Class ByteLookupCharset

java.lang.Object
java.nio.charset.Charset
net.freeutils.charset.ByteLookupCharset
All Implemented Interfaces:
Comparable<Charset>
Direct Known Subclasses:
HPRoman8Charset, ISO88596Charset, ISO88598Charset, KOI8UCharset, MIKCharset

public abstract class ByteLookupCharset extends Charset
The ByteLookupCharset class handles the encoding and decoding of single-byte charsets where the byte-to-char conversion is performed using a simple lookup table.
Since:
2005-06-30
  • Constructor Details

    • ByteLookupCharset

      protected ByteLookupCharset(String canonicalName, String[] aliases, int[] byteToChar, int[][] charToByte)
      Initializes a new charset with the given canonical name and alias set, and byte-to-char/char-to-byte lookup tables.

      Parameters:
      canonicalName - The canonical name of this charset
      aliases - An array of this charset's aliases, or null if it has no aliases
      byteToChar - a byte-to-char conversion table for this charset
      charToByte - a char-to-byte conversion table for this charset. It can be generated on-the-fly by calling createInverseLookupTable(byteToChar).
      Throws:
      IllegalCharsetNameException - If the canonical name or any of the aliases are illegal
  • Method Details

    • mutate

      protected static int[] mutate(int[] src, int[] ind, int[] val)
      Returns a copy of the given array in which several items are modified.
      Parameters:
      src - the array to mutate
      ind - the array indices in which the values will be modified
      val - the respective values to place in these indices
      Returns:
      the mutated array
    • createInverseLookupTable

      public static int[][] createInverseLookupTable(int[] chars)
      Creates an inverse lookup table for the given byte-to-char lookup table. The returned table contains 256 tables, one per high-order byte of a potential character to be converted (unused ones are null), and each such table can be indexed using the character's low-order byte, to obtain the actual converted byte value. A null table in the top level table, or a -1 within a lower level table, both indicate that there is no legal mapping for the given character.
      Parameters:
      chars - a lookup table which holds the character value that each byte value (0-255) is converted to.
      Returns:
      the created inverse lookup (char-to-byte) table.
    • updateInverseLookupTable

      public static int[][] updateInverseLookupTable(int[][] tables, int c, int b)
      Updates an inverse lookup table with an additional mapping, replacing a previous mapping of the same value if it exists.
      Parameters:
      tables - the inverse lookup table to update (see createInverseLookupTable(int[]))
      c - the character to map
      b - the byte value to which c is mapped, or -1 to mark an illegal mapping
      Returns:
      the updated inverse lookup (char-to-byte) table
    • updateInverseLookupTable

      public static int[][] updateInverseLookupTable(int[][] tables, int[] chars, int[] bytes)
      Updates an inverse lookup table with additional mappings, replacing previous mappings of the same values if they exists.
      Parameters:
      tables - the inverse lookup table to update (see createInverseLookupTable(int[]))
      chars - the characters to map
      bytes - the respective byte values to which the chars are mapped, or -1 to mark an illegal mapping
      Returns:
      the updated inverse lookup (char-to-byte) table
    • createInverseLookupTableDefinition

      public static String createInverseLookupTableDefinition(int[] chars)
      Returns a string containing Java definitions of the inverse lookup table returned by getInverseLookupTable for the given byte-to-char lookup table. This is a convenient utility method for design-time building of charsets based on lookup table mapping, as an alternative to creating these inverse lookup tables on-the-fly.
      Parameters:
      chars - a lookup table which holds the character value that each byte value (0-255) is converted to.
      Returns:
      the Java definitions of the created inverse lookup (char-to-byte) table.
    • contains

      public boolean contains(Charset cs)
      Tells whether or not this charset contains the given charset.

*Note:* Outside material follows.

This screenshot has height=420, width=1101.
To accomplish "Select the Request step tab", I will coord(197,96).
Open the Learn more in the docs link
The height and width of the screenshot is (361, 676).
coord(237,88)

      A charset C is said to contain a charset D if, and only if, every character representable in D is also representable in C. If this relationship holds then it is guaranteed that every string that can be encoded in D can also be encoded in C without performing any replacements.

      That C contains D does not imply that each character representable in C by a particular byte sequence is represented in D by the same byte sequence, although sometimes this is the case.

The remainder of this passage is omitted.